● **ENTRIES PROVIDED**:

━━━━━━━━━━━━━━━━

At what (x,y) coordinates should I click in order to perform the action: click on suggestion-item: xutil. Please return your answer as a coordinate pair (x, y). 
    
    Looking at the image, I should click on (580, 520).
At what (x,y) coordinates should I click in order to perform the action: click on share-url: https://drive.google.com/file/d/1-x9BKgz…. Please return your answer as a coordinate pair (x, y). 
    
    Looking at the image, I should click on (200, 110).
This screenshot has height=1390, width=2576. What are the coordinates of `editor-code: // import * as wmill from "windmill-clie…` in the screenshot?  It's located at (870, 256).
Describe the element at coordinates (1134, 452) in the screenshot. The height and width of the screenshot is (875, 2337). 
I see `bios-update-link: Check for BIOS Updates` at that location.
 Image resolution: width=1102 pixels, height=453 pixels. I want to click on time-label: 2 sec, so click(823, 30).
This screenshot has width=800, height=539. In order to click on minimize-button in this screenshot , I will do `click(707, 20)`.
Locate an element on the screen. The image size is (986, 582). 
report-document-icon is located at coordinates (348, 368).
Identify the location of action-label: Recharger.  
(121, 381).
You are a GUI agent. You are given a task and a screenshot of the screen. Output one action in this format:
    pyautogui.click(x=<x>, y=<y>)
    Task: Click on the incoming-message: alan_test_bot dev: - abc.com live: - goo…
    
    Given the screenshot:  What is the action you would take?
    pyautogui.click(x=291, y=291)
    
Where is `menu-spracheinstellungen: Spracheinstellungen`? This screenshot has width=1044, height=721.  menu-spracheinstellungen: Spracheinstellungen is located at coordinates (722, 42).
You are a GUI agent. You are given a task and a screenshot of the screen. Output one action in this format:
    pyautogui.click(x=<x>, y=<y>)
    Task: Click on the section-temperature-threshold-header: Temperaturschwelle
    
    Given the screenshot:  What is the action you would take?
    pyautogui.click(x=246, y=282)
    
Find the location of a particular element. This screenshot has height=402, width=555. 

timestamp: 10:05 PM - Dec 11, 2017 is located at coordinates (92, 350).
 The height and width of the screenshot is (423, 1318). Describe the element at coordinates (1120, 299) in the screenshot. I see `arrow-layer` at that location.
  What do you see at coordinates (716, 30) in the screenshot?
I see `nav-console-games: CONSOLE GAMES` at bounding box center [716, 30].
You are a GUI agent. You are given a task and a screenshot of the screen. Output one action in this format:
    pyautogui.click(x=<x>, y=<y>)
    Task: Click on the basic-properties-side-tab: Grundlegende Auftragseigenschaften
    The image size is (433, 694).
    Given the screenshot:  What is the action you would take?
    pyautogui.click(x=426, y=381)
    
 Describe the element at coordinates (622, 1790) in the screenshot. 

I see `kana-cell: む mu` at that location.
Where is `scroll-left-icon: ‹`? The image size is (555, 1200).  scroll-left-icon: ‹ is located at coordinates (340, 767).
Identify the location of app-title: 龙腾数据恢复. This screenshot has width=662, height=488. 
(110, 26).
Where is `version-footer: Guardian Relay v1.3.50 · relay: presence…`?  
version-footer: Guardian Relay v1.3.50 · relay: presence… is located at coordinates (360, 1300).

━━━━━━━━━━━━━━━━

● **ACTIVITY**:
Express every line of the records above as a JSON list of strings, with one string per line and blank lines omitted.

● **TASK RESULT**:
[
  "At what (x,y) coordinates should I click in order to perform the action: click on suggestion-item: xutil. Please return your answer as a coordinate pair (x, y). ",
  "    Looking at the image, I should click on (580, 520).",
  "At what (x,y) coordinates should I click in order to perform the action: click on share-url: https://drive.google.com/file/d/1-x9BKgz…. Please return your answer as a coordinate pair (x, y). ",
  "    Looking at the image, I should click on (200, 110).",
  "This screenshot has height=1390, width=2576. What are the coordinates of `editor-code: // import * as wmill from \"windmill-clie…` in the screenshot?  It's located at (870, 256).",
  "Describe the element at coordinates (1134, 452) in the screenshot. The height and width of the screenshot is (875, 2337). ",
  "I see `bios-update-link: Check for BIOS Updates` at that location.",
  " Image resolution: width=1102 pixels, height=453 pixels. I want to click on time-label: 2 sec, so click(823, 30).",
  "This screenshot has width=800, height=539. In order to click on minimize-button in this screenshot , I will do `click(707, 20)`.",
  "Locate an element on the screen. The image size is (986, 582). ",
  "report-document-icon is located at coordinates (348, 368).",
  "Identify the location of action-label: Recharger.  ",
  "(121, 381).",
  "You are a GUI agent. You are given a task and a screenshot of the screen. Output one action in this format:",
  "    pyautogui.click(x=<x>, y=<y>)",
  "    Task: Click on the incoming-message: alan_test_bot dev: - abc.com live: - goo…",
  "    Given the screenshot:  What is the action you would take?",
  "    pyautogui.click(x=291, y=291)",
  "Where is `menu-spracheinstellungen: Spracheinstellungen`? This screenshot has width=1044, height=721.  menu-spracheinstellungen: Spracheinstellungen is located at coordinates (722, 42).",
  "You are a GUI agent. You are given a task and a screenshot of the screen. Output one action in this format:",
  "    pyautogui.click(x=<x>, y=<y>)",
  "    Task: Click on the section-temperature-threshold-header: Temperaturschwelle",
  "    Given the screenshot:  What is the action you would take?",
  "    pyautogui.click(x=246, y=282)",
  "Find the location of a particular element. This screenshot has height=402, width=555. ",
  "timestamp: 10:05 PM - Dec 11, 2017 is located at coordinates (92, 350).",
  " The height and width of the screenshot is (423, 1318). Describe the element at coordinates (1120, 299) in the screenshot. I see `arrow-layer` at that location.",
  "  What do you see at coordinates (716, 30) in the screenshot?",
  "I see `nav-console-games: CONSOLE GAMES` at bounding box center [716, 30].",
  "You are a GUI agent. You are given a task and a screenshot of the screen. Output one action in this format:",
  "    pyautogui.click(x=<x>, y=<y>)",
  "    Task: Click on the basic-properties-side-tab: Grundlegende Auftragseigenschaften",
  "    The image size is (433, 694).",
  "    Given the screenshot:  What is the action you would take?",
  "    pyautogui.click(x=426, y=381)",
  " Describe the element at coordinates (622, 1790) in the screenshot. ",
  "I see `kana-cell: む mu` at that location.",
  "Where is `scroll-left-icon: ‹`? The image size is (555, 1200).  scroll-left-icon: ‹ is located at coordinates (340, 767).",
  "Identify the location of app-title: 龙腾数据恢复. This screenshot has width=662, height=488. ",
  "(110, 26).",
  "Where is `version-footer: Guardian Relay v1.3.50 · relay: presence…`?  ",
  "version-footer: Guardian Relay v1.3.50 · relay: presence… is located at coordinates (360, 1300)."
]